Have you been getting down about the Lingerie Football League?
Me and T-freaking-gazi have been, but it’s going to be okay. Because – you know and I know that sportswomen have a lot to offer the world, and what we need to do to address the ridiculous, regressive, sexist and painful world that is Lingerie Football League is not give it any more air time. Get lost LFL, I am moving on. I won’t buy you, I won’t watch you, and I’ll just de-friend people on facebook who think it’s ironic. Ironic is RuPaul’s Drag Race. This is just lame.
But I am STRENGTH FOCUSED! So…
Instead, go out, find a lady sports person you admire and then deliver to their home with a sweet note a SURPRISE NEW CYCLING JERSEY that is so beyond respectable it’s like she won’t even want to take it off. Like what just happened to me.

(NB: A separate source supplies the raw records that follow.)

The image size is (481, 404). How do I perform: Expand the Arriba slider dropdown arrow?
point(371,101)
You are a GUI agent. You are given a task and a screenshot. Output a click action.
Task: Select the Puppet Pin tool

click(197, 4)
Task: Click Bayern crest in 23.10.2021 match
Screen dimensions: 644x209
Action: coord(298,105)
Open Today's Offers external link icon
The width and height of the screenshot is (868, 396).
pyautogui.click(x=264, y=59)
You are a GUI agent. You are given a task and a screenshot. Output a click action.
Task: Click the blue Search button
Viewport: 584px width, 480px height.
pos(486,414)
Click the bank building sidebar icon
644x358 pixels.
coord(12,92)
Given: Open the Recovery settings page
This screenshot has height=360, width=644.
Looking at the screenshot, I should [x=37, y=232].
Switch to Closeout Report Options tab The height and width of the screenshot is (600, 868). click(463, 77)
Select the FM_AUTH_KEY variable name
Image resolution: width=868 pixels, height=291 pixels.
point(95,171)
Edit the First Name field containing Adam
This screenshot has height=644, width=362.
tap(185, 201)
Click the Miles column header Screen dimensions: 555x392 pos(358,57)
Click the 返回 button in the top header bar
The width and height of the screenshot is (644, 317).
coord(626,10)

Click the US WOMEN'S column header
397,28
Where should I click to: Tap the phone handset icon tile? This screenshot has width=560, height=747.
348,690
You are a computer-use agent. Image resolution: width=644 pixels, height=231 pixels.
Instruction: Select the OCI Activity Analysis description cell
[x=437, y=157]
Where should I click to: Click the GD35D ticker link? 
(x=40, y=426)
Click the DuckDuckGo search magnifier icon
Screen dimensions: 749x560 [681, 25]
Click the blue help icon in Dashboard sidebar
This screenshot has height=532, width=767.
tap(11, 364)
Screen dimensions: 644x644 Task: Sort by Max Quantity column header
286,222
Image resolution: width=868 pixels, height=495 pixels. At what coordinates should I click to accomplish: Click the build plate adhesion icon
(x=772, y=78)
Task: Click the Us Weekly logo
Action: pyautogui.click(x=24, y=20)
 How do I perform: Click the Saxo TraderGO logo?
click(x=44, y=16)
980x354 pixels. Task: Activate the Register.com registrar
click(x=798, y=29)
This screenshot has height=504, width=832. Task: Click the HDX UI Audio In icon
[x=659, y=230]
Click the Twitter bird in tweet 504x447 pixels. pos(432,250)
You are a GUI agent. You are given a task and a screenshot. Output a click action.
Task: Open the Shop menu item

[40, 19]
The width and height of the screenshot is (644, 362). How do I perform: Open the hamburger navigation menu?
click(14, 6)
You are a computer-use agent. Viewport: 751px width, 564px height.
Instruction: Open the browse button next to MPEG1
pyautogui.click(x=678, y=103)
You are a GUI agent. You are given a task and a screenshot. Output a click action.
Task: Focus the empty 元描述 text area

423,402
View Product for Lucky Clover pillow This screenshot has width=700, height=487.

Seriously, I came home and on my door is A GIFT OF STRIPES. Don’t stop rocking baby. Cafe du Cycliste. Between you and the LULULEMON KIT (Hello! GOOGLE ALERT – I WANT TO BUY THE LADIES KIT FROM LULULEMON) I will be riding pretty.
Stay strong ladies, I know that you ride your own races.
Hey, want to join a friendly low key single speedy casual ride with nil organisation except a random facebook page called The Steel Magnolias? Because I DESPERATELY want to have this page be in existence. Wait, let me check. Dang. The Wheel Magnolias?
That jersey is gorgeous! (and nice photo of you) Stripes make me feel happy.
Stripes!!!!
I’d just like to point out that while wandering through the revamped Carindale shopping centre last night I stumbled across a Lululemon store, on the ground floor near Myers.
You know, for those bloggers who have a Lululemon crush that needs fulfilling.
Hehheh, but I WORRY that the actual cycling kit is not there yet, sadly, I have been following actual nerdy discussions on this very topic. As for LLMN, I have been to Carindale and – well – it was a helluva trip. But thank you for looking out for me! I will be on it like a rash when they bring that kit out.